The Bipartisan Infrastructure Spending Bill

So, what’s your prediction for the prospects for the Senate’s passing the bipartisan infrastructure spending bill that has been negotiated? I think it’s DOA and President Biden and Nancy Pelosi have pretty much guaranteed that.

Can’t anybody here play this game?

8 comments… add one
  • CuriousOnlooker Link

    It will be passed as part of the next reconciliation bill.

  • That assumes there will be a next reconciliation bill.

  • walt moffett Link

    Or is the game called Talking Points for 2022 Campaigns?

  • PD Shaw Link

    Mickey (not always about immigration) Kaus, has some good analysis, but the bottom line for him comes down to this:

    “The anxious progressives are right — if you’re a Dem who wants to pass massive Soft welfare state spending to turn Biden into the New LBJ, you need one big bill, passed through reconciliation. If, like me, you don’t care for the “soft” bill, you want Biden to first cut the bipartisan “hard” deal.”

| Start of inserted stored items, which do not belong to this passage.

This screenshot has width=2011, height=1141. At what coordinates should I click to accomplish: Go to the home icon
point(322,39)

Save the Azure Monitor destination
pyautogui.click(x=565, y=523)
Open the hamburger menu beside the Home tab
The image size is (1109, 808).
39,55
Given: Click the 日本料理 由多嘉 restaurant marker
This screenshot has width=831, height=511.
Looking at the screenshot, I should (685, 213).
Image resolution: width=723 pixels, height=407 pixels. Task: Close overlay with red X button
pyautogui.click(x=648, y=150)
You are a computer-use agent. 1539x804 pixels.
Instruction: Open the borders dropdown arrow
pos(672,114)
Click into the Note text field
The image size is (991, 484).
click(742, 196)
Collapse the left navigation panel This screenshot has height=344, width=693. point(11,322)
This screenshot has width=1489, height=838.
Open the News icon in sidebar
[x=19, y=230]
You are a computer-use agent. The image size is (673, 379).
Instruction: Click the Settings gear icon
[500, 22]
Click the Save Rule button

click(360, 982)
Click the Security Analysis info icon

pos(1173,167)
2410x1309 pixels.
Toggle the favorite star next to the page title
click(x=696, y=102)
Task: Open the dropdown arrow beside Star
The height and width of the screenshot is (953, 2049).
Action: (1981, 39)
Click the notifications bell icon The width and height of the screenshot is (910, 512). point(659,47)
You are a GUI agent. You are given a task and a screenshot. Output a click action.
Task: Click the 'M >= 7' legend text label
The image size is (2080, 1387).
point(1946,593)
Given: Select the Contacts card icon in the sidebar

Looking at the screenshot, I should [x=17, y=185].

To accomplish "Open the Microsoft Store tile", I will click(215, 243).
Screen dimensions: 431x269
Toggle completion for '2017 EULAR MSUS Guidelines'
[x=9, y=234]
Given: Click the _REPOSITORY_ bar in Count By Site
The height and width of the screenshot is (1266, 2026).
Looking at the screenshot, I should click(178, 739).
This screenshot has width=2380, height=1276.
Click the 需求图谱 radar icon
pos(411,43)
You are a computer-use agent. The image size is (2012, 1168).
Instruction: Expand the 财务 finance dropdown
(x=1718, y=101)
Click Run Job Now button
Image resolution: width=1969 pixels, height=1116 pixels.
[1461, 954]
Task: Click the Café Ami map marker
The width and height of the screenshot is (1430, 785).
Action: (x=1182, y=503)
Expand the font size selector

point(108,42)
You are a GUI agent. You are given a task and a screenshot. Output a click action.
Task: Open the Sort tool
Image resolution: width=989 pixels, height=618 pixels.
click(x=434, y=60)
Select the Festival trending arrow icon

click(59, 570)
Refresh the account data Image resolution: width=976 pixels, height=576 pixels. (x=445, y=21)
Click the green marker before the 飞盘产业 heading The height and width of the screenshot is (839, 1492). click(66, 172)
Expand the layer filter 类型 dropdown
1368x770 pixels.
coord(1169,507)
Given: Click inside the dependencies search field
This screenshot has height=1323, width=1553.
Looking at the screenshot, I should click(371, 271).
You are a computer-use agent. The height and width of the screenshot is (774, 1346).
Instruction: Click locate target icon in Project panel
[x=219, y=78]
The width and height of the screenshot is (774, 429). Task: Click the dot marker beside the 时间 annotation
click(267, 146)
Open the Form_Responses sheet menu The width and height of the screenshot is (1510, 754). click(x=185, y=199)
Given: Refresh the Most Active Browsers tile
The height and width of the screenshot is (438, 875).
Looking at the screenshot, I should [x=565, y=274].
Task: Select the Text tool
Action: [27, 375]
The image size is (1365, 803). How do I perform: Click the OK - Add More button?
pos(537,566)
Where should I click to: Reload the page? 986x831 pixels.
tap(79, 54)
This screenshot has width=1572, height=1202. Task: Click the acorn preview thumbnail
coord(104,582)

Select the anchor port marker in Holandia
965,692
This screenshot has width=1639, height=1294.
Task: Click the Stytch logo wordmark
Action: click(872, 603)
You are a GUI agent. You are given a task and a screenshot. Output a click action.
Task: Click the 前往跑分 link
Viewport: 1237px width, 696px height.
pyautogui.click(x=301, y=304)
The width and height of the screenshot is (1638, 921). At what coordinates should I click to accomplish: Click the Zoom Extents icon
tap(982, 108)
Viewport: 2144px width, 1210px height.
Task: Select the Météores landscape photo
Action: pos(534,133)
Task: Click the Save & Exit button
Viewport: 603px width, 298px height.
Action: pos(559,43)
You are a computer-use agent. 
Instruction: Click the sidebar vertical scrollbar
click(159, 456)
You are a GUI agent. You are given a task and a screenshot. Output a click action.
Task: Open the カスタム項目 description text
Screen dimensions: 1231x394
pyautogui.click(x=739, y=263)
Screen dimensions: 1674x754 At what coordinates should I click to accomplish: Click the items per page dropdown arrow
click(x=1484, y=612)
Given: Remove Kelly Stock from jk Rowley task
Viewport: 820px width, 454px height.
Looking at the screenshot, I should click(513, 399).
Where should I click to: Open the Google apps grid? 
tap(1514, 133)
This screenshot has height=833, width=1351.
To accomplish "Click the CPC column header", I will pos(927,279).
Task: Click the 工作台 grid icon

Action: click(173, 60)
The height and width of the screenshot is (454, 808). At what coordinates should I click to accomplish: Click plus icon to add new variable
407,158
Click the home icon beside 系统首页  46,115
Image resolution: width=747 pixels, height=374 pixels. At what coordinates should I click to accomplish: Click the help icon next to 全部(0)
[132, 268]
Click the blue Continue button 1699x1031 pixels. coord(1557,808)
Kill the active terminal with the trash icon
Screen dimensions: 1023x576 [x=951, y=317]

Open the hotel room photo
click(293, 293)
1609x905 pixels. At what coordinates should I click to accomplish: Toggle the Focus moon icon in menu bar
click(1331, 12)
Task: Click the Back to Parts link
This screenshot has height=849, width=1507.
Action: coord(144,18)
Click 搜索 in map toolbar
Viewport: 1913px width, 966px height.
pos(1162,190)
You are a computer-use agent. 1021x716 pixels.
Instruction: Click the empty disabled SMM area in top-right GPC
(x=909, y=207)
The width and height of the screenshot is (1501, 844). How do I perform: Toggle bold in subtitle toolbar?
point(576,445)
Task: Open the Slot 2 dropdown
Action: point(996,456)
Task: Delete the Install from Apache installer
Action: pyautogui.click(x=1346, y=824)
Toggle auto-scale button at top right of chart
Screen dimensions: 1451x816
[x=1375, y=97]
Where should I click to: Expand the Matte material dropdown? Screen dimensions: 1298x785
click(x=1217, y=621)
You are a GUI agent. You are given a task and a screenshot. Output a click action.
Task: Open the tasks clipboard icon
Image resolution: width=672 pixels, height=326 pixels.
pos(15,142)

    https://kaus.substack.com/p/to-bi-or-not-to-bi-

  • PD Shaw Link

    That was posted Wednesday, but I think an update might be:

    “Hard” infrastructure is popular, but may not be worth that much in voter’s minds in the next elections; most won’t experience any changes. The “soft” stuff is truly transformative, but too controversial to pass through the legislature on its own. The failure to pass a “hard” infrastructure package can be laid at the feet of Republicans, but only if Democrats are not seen as complicit. Thus Biden engaged in a Kabuki where he both embraced bipartisanship and sabotaged it.

    The deal is dead unless the media reports and Biden backtracks. If Biden backtracks, was it a shot across the bow at progressives all along?

  • If Biden backtracks, was it a shot across the bow at progressives all along?

    I don’t believe it was a “shot across the bow at progressives” but I do believe that Biden is more concerned about keeping the fractious progressives in the fold than he is about bipartisanship.

    But the thing is he had a choice. If he had let the Senate pass the bipartisan bill first, the House and Senate Democrats could have restored some or all of the “soft” stuff in reconciliation and passed it with a simple majority (plus VP Harris’s tie-breaking vote). But if it isn’t passed by the Senate that’s not an option and IMO it’s touch and go. At this point I think it’s more likely to fail.

    And that’s what I meant by my last wisecrack. Time will tell but it sure looks like an unforced error.

  • CuriousOnlooker Link

    This site, Kaus have good political insights. Mish Sherlock has the key point —

    https://mishtalk.com/economics/as-biden-pulls-the-rug-republican-senators-say-no-deal-by-extortion

    “What precisely will Senators Joe Manchin of West Virginia and Krysten Sinema of Arizona go along with?

    I do not know, nor does anyone else.”

    My assumption of the next reconciliation bill is while the 2 maverick D’s aren’t comfortable with everything Biden and Pelosi want; they are still Democrats and want more then the 10th most moderate Senate Republican can accept. So that means reconciliation.

    But Mish is correct; no one knows what Manchin and Sinema wants.

  • Drew Link

    Bait and switch is perhaps the most serious of bad faith negotiating tactics. It tells you who you are dealing with: a no good fuck.

    I know the Dems want the issue. I’d give it to them and develop a well crafted response to rub their faces in. Same as Kamala’s disingenuous trip to the border. No, they can’t play the game.